Neben den unzähligen Bunkern, die mit sattem Grün überwuchert sind, finden sich ein Platz für Tontaubenschießen (clay pigeon shooting area), eine Übungsstrecke für Motocross, ein Hundeplatz, ein Übungsgelände für die Feuerwehr. Und ein Denkmal für 17 russische Zwangsarbeiter, die im 2. Weltkrieg für die Deutschen zu großer Zahl arbeiten mussten und von denen 17 Verstorbene hier offenbar beigesetzt sind.
Wir passieren nochmal die Landepiste und denken an die zahllosen Harrier, die hier vor zehn Jahren noch gestartet sind. Die Logistiker der britischen Streitkräfte bereiten sich für einen weiteren Einsatz vor. In Afghanistan. Dieser wird 9 Monate dauern. Der noch in Aktion befindliche Tower regelt nach wie vor den Luftverkehr für die Hubschrauber.

(VORLIEGENDES MATERIAL)
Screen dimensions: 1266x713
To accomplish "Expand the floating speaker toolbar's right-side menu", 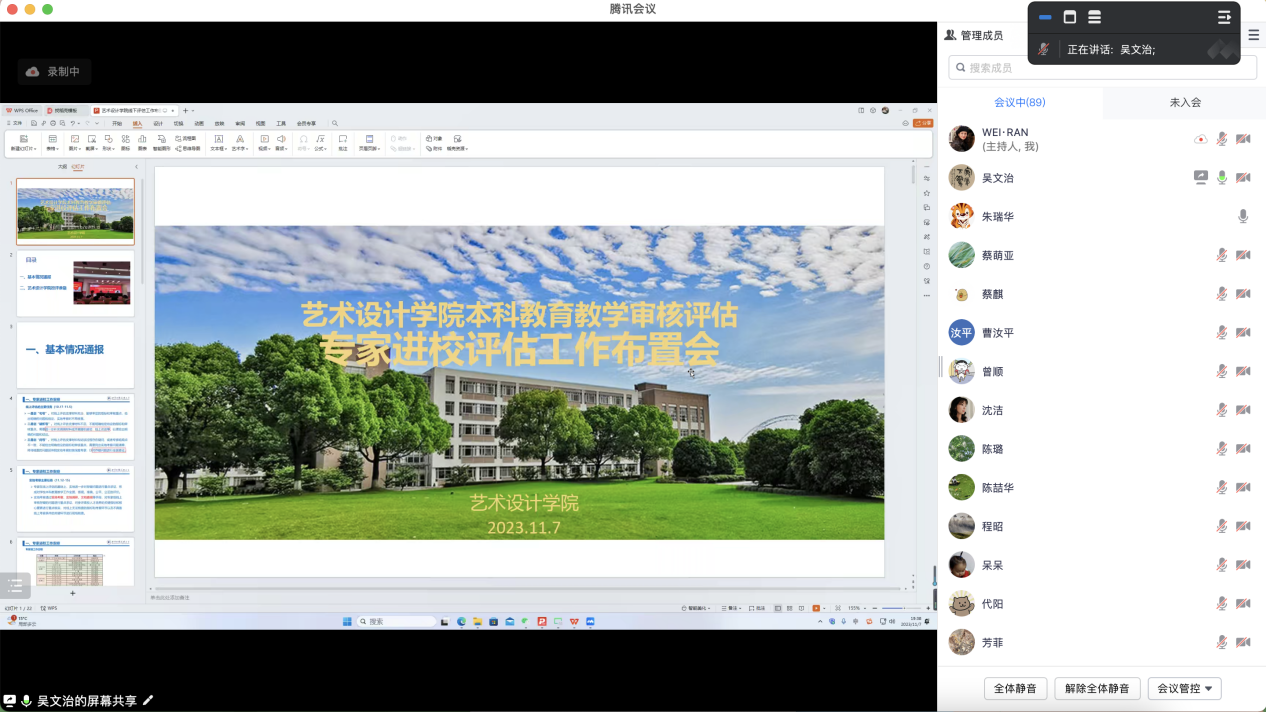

(AUFGABENLISTE)
**a.** Beantworte anhand des Lesetextes über das Gelände mit den Bunkern diese Fragen:
(i) Wie viele Verstorbene sind beim Denkmal offenbar beigesetzt?
(ii) Wie lange wird der Einsatz in Afghanistan dauern?
(iii) Für welche Luftfahrzeuge regelt der Tower weiterhin den Luftverkehr?
**b.** Prüfe, ob die folgenden Aussagen mit dem Lesetext übereinstimmen. Antworte jeweils mit Ja oder Nein und zitiere die entscheidende Textstelle wörtlich.
(i) Auf dem Gelände gibt es eine Übungsstrecke für Motocross.
(ii) Der Tower ist außer Betrieb.
(iii) Vor zehn Jahren starteten hier noch Harrier.
**c.** Schreibe den Lesetext über das Gelände mit den Bunkern und der Landepiste im Anschluss an seinen letzten Satz weiter.
Die Auflistung ist eigenständiges Material und gehört nicht zum Lesetext.

(GEGEBENE ANTWORTEN)
**a.**
(i) 17
(ii) 9 Monate
(iii) Für die Hubschrauber

**b.**
(i) Ja: „eine Übungsstrecke für Motocross“
(ii) Nein: „Der noch in Aktion befindliche Tower regelt nach wie vor den Luftverkehr für die Hubschrauber.“
(iii) Ja: „die zahllosen Harrier, die hier vor zehn Jahren noch gestartet sind“

**c.**
Die Rundtour endet nach rund 20 Minuten vor einer Schranke: stop here - book out.
Noch Fragen? fragt der Verbindungsoffizier? Nur die nach dem Casino. Das gibt es auch, ebenso wie ein Kino, eine Bar, viele Pommesbuden. Es ist wie ein kleines Dorf.
Dass Fragen erlaubt waren, war nicht bekannt.
Wir verlassen das militärische Gelände. Auf der Rückfahrt zum Marktplatz erläutert Zirbel den weiteren Werdegang. Das vorliegende Konzept von NRW-Urban werde nun verfeinert. Es lägen bereits Einzelergebnisse vor: Bericht zur Ornithologie, zu Altlasten, Umweltfragen. Im Fokus sei auch die Frage, wie die Wohneinheiten zu nutzen seien, wie etwa energetisch sanierbar. Überlegt werde auch, wie die Nachbarkommunen eingebunden werden sollen. Wie die interkommunale Zusammenarbeit aussehen könne. Wie auch die Bürgerbeteiligung weitergehen werde. Diese werden in Anlehnung an den weiteren Prozess geschehen.
Am Marktplatz wartet die nächste Staffel Interessierter.
Jetzt beginnt der Prozess der weiteren Informationsbeschaffung für die Interessierten, der Prozess der Beteiligung kann nicht beendet sein.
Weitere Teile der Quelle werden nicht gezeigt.